岡村会頭は「原発は40年稼働とすると、20年後にはかなりの数が廃炉になってくる」「これから廃炉が増えてくる状態の中で、当然(原発の)ウエートは減る。新規に作ろうとしているのは、そう多くない。果たして、原子力には基幹エネルギーとして何%持ってもらったらよいか、という議論になる」と、原発がフェイドアウトしていくことを容認する考えを示した。
建設中の原発についても言及
もちろん、日商は今夏の原発の再稼働を求めているほか、中国電力の島根原発3号機や電源開発の大間原発など既に建設中で、原発事故後に工事が中断している原発について、「再稼働可能な原発と同様の検証と安全性の強化を行い、立地自治体の納得を得ることを前提に計画に織り込むべきだ」と、踏み込んだ指摘をしている。着工前の計画中の原発についても「既存の原発の廃炉見通し、安全性強化に関する技術の進捗等を踏まえ、個別に判断するべきだ」とした。建設中や計画中の原発について、財界が具体的に提言するのは初めて。

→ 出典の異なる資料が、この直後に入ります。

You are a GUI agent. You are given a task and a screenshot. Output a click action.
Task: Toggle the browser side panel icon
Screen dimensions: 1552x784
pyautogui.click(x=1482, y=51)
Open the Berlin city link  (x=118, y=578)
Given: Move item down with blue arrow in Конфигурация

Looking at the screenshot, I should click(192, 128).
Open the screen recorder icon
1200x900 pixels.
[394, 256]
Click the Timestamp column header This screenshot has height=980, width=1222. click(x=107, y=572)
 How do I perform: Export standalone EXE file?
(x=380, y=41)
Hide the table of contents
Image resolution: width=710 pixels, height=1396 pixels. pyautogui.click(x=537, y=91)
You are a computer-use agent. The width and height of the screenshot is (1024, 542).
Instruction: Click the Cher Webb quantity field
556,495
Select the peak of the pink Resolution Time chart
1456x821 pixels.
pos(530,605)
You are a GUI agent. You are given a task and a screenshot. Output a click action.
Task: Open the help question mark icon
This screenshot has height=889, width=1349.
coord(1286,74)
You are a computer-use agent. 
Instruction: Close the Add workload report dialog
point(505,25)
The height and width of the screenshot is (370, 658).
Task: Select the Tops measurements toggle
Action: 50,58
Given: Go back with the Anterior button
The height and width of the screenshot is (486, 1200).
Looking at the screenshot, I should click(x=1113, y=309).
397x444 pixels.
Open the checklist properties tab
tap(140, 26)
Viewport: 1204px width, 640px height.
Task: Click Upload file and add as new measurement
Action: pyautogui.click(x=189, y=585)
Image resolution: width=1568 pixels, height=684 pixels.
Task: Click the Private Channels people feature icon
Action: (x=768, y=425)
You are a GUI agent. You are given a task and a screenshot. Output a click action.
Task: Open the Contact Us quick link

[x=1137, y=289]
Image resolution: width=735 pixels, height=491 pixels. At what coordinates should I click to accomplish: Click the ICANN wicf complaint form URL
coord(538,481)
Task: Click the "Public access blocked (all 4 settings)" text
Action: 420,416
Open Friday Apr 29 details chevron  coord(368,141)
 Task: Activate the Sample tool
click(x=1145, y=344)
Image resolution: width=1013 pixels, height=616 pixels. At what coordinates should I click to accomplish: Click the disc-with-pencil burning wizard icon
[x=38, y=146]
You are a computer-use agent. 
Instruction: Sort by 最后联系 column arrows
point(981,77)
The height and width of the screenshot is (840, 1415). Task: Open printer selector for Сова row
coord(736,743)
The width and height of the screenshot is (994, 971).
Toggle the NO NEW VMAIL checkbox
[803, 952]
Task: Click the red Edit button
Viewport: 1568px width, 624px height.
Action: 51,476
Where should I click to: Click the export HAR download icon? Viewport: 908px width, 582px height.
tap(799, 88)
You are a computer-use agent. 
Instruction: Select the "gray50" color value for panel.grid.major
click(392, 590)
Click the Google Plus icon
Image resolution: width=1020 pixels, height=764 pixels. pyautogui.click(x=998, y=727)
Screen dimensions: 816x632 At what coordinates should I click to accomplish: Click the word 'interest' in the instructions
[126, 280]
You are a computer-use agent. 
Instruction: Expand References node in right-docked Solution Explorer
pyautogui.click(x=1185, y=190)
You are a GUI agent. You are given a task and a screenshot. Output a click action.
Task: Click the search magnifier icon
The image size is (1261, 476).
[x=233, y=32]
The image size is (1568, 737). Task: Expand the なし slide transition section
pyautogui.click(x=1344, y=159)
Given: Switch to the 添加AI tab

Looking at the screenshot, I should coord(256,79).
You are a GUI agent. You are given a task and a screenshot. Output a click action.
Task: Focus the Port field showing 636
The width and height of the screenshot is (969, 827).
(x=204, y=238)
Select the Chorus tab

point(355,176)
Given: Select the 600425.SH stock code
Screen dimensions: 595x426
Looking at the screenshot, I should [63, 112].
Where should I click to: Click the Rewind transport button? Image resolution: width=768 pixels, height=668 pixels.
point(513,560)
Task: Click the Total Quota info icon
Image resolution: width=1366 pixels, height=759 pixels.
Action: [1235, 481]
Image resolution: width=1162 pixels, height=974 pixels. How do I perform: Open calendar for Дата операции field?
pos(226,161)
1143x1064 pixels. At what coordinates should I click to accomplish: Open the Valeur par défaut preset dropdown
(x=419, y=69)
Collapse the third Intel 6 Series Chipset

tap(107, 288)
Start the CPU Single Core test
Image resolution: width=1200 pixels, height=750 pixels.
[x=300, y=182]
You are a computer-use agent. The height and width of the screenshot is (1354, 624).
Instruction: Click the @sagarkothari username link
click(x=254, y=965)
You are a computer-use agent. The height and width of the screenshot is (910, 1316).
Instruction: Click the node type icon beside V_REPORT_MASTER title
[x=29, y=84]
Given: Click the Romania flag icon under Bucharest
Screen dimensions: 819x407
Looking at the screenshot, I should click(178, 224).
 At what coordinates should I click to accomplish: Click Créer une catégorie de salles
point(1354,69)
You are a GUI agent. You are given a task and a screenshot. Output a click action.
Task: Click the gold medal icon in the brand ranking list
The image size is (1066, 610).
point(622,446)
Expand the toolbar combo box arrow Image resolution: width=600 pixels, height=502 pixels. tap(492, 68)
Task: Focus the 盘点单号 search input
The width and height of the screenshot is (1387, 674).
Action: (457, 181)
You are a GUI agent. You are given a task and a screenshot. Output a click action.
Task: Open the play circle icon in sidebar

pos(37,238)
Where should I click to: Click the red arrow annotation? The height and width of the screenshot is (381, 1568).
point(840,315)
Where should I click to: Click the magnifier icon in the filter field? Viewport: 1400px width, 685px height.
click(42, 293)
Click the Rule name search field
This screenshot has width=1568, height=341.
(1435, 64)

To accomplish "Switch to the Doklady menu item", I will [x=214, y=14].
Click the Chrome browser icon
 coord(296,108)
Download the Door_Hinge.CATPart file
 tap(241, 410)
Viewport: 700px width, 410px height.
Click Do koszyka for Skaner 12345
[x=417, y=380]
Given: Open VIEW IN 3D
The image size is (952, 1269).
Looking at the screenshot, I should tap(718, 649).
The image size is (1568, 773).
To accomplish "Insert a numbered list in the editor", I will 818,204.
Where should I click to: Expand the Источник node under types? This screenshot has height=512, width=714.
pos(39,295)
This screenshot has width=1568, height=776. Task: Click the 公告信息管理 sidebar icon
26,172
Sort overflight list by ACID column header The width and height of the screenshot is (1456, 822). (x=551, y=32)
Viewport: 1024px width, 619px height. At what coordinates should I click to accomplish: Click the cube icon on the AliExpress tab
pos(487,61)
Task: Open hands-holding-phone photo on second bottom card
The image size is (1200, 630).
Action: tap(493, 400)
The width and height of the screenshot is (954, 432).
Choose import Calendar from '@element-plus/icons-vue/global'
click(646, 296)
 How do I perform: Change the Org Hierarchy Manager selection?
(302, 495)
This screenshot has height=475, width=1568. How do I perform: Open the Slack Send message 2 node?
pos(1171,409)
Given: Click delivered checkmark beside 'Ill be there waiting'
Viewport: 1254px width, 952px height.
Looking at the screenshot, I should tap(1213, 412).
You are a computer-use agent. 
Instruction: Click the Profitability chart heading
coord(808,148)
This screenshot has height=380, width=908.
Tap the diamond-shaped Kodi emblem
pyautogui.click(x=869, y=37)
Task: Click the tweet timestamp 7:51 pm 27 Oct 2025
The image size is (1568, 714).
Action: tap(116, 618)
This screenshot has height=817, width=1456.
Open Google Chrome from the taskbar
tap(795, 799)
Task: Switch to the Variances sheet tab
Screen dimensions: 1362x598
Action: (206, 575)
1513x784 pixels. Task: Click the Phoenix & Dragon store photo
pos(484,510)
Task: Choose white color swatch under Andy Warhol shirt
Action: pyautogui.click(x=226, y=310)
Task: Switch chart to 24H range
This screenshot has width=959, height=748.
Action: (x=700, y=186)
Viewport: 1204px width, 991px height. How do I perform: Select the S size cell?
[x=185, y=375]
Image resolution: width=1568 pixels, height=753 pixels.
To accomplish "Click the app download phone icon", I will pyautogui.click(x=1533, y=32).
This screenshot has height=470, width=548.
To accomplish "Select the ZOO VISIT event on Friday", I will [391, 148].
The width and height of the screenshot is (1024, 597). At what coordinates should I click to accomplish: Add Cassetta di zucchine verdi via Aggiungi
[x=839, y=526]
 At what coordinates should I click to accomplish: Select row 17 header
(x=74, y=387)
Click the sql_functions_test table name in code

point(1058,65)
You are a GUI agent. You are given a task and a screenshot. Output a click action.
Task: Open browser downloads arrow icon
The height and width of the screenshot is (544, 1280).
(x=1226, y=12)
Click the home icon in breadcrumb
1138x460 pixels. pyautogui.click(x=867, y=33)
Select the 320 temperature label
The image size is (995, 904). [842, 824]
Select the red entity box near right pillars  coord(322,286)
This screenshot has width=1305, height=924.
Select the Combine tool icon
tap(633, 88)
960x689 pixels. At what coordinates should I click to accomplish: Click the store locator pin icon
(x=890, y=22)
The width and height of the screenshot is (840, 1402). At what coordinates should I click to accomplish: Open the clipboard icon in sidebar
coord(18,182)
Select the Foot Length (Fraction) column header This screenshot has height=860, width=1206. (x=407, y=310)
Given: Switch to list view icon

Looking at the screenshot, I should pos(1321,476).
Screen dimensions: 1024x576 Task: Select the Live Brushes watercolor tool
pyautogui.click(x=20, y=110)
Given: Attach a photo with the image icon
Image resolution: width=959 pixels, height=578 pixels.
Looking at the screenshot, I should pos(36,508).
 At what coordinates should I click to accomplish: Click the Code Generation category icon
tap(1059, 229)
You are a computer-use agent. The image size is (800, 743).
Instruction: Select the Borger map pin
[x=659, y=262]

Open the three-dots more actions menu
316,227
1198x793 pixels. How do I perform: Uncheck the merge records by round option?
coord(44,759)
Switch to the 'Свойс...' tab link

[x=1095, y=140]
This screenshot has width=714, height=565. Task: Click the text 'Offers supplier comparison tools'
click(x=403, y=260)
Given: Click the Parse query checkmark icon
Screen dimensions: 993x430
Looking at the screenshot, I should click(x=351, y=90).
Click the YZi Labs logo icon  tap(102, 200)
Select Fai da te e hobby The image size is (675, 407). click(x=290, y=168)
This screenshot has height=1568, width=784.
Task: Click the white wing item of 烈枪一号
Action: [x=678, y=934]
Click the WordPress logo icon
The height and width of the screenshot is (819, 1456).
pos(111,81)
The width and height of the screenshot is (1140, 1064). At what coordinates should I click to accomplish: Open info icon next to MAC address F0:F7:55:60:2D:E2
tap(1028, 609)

岡村会頭は長い時間たった原発を廃炉とし、最新の原発に置き換える「リプレース」を支持する立場だが、「準備中の原発は多くない。廃炉の数の方が数十年後には多い」と、将来的に廃炉で原発がゼロに向かうとの見方を崩さなかった。
原発が将来的に廃炉・縮小に向かう以上、核燃料サイクルの維持も困難になるのは必至で、日商は「今後の推進体制、計画等は、総合的な検討を行う必要がある」と、言外に見直しの必要性を示唆した。一気に方針転換はできないものの、直面する現実を前に悩む財界の姿が垣間見える。